Glass: A Portrait of Philip in Twelve Parts
Filmmaker Scott Hicks, who has experience dealing with the world of classical music thanks to his highly successful "Shine," returns to the subject with this documentary portrait of composer Philip Glass.
Designed to celebrate its subject's 70th birthday and being fortuitously released in conjunction with the highly acclaimed Metropolitan Opera production of the composer's "Satyagraha," "Glass: A Portrait of Philip in Twelve Parts," from Koch Lorber Films, is rewardingly intimate and frustratingly distant.
The intimacy stems from the access granted to the filmmaker not only by the composer but also by numerous friends, family and collaborators who offer their viewpoints on his life and career. For much of the film, Hicks spends time with Glass as he engages in a wide range of activities both personal and professional, from preparing for the premiere of his latest opera to making homemade pizza to practicing his yoga to playing with his children.
The distance arises from Glass, whose straightforwardness and lack of pretentiousness are offset by an undeniable emotional guardedness. The latter is touched upon one of the film's final moments, in which Glass's fourth wife, Holly, briefly lets her despair over their distant relationship show through.

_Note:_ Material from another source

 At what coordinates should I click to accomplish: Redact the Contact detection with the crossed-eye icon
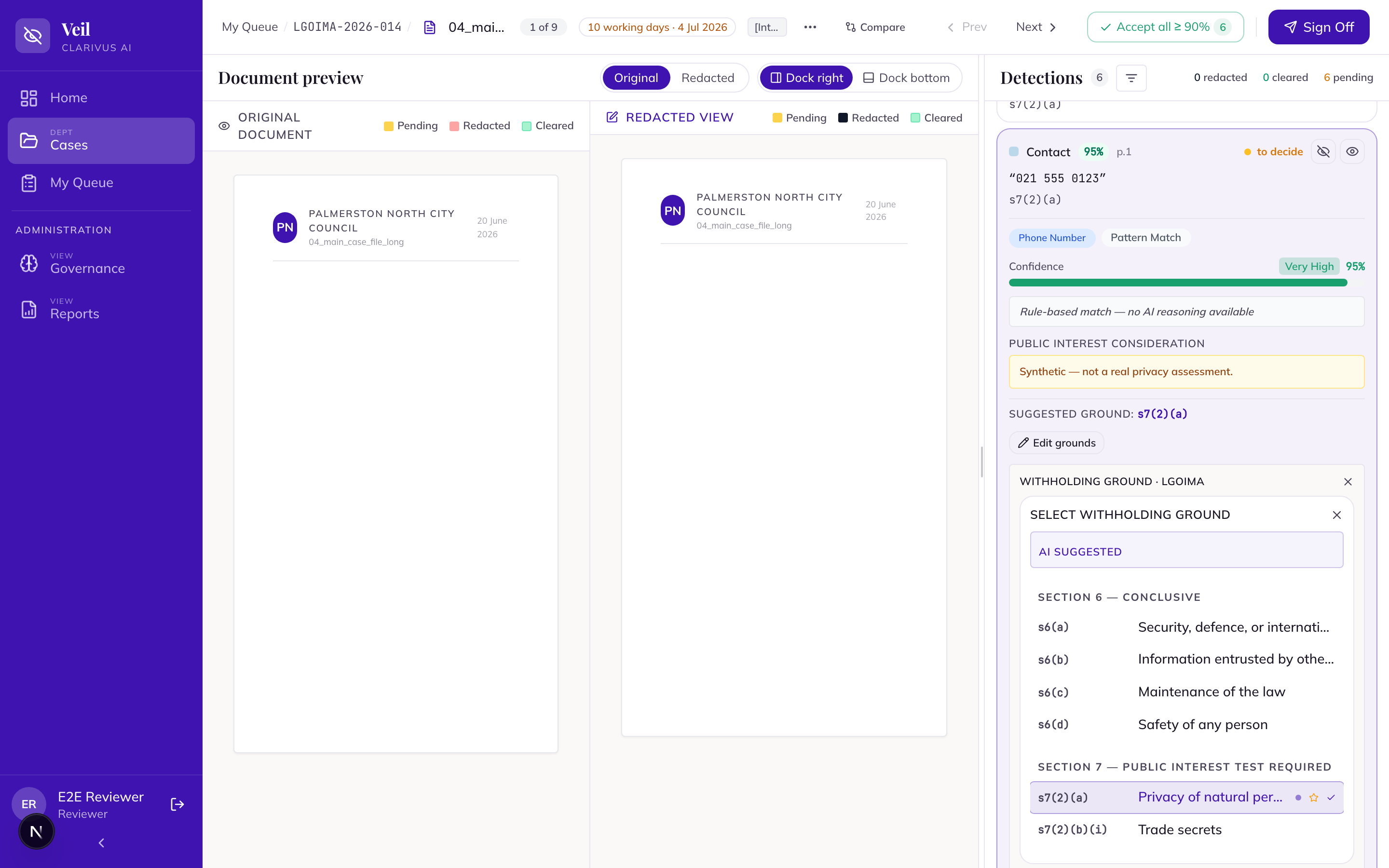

The film, which indulges in such stylistic flights of fancy as an opening sequence featuring Glass riding Coney Island's Cyclone roller coaster to the strains of his own swirling, repetitive music, is most successful as a detailed depiction of a serious, hardworking artist in the thick of his creative process. In one of his few attempts at philosophizing, the seemingly inexhaustible composer declares, "Get up early and work all day; that's the only rule."